Forest plot of single nucleotide polymorphisms (SNPs) negatively (OR < 1) and positively (OR > 1) associated with risk of OW/OB. Legend: SNPs ordered by chromosome number. Protective SNPs against risk of overweight/obesity are shown in the upper part of the forest plot; SNPs with predisposition risk to overweight/obesity are shown in the bottom part. Multivariate model Odds Ratio (O.R.) and 95% confidence intervals (C.I.) displayed.

Physical examination

All measurements were performed by trained researchers following standard protocols. Weight and height were measured following standard procedures26. BMI was calculated from height and weight (kg/m2)27 and categorised into non-overweight (non-OW) and overweight, including obesity (OW/OB), according to the age- and sex-specific BMI international cut-offs proposed by the World Obesity Federation28. FMI was calculated was calculated dividing fat mass (FM) by height squared (in meters).

Blood collection and genotyping

The blood samples were collected in overnight fasting state. A standardised methodology for blood collection, transport and analysis was performed by a certified laboratory29. Blood for DNA extraction was collected in EDTA K3 tubes and stored at the Institute of Nutritional and Food Sciences (IEL) of the University of Bonn, and sent to the Laboratoire d'Analyse Genomique Centre de Ressources Biologiques (LAG-CRB) e BB- 0033-00071 Institut Pasteur de Lille, F-59000 Lille, France. DNA was extracted from white blood cells with the Puregene kit (QIAGEN, Courtaboeuf, France) and stored at − 20 °C. The genotyping was done by an Illumina system (Illumina, Inc, San Diego, California) using the Golden- Gate technology (Sampling procedure scheme, GoldenGate; Software, Inc, San Francisco, California). In terms of gene selection within the HELENA study, a candidate gene approach was used.
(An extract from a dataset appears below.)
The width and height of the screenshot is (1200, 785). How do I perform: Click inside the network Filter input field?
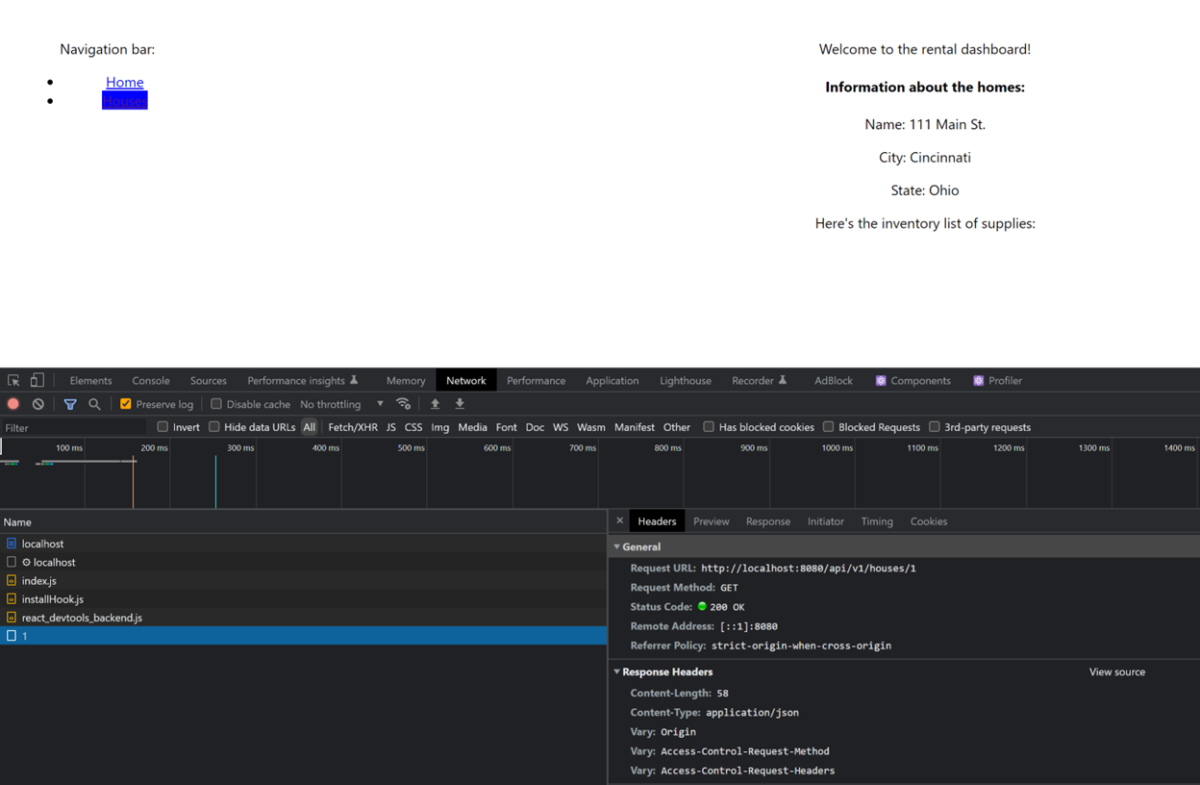(x=70, y=427)
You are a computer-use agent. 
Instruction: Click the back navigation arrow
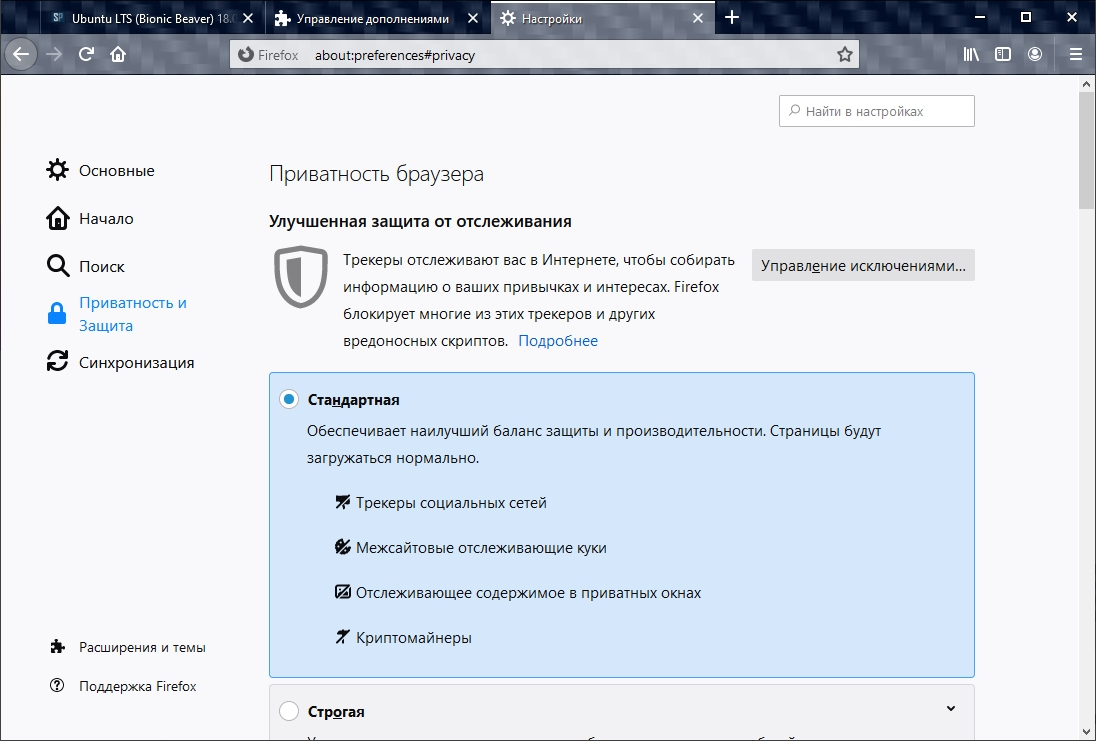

First, a certain number of behaviour and metabolic pathways related to the adolescence´s health were identified. These included included food intake, eating behaviour, food choices and preferences, energy and adipose tissue metabolism, glucose, insulin, lipid and lipoprotein metabolism among others. Finally, SNPs playing a key role in genes coding for the abovementioned pathways were selected. The HapMap database was used to select tag and independent SNPs. SNPs were selected with a minor allele frequency (MAF) above 0.1 and tag SNPs with r2 above 0.8. If tag SNPs described for a single gene exceeded in number (more than ~ 20), only SNPs significantly associated with appropriate phenotypes in previous studies were selected, if available. Lastly, SNPs from the NCBI database were used when a limited number of SNPs were available in the HapMap database.

Statistical analysis

Descriptive characteristics by sex are shown as median and interquartile range (IQR) for continuous variables and as absolute and relative frequency for categorical ones. The statistical tests used to compare differences by sex were Pearson´s chi-square for categorical variables and Mann–Whitney-Wilcoxon test for continuous variables. Pearson’s chi-square statistic test was used to analyse the Hardy–Weinberg equilibrium. Shapiro–Wilk non-parametric test to check normality of variables was performed.

All statistical analyses were performed using RStudio Version 1.2.5001 (RStudio Team (2015). RStudio: Integrated Development for R. RStudio, Inc., Boston, MA URL http://www.rstudio.com/) and the significance level was set at p < 0.05.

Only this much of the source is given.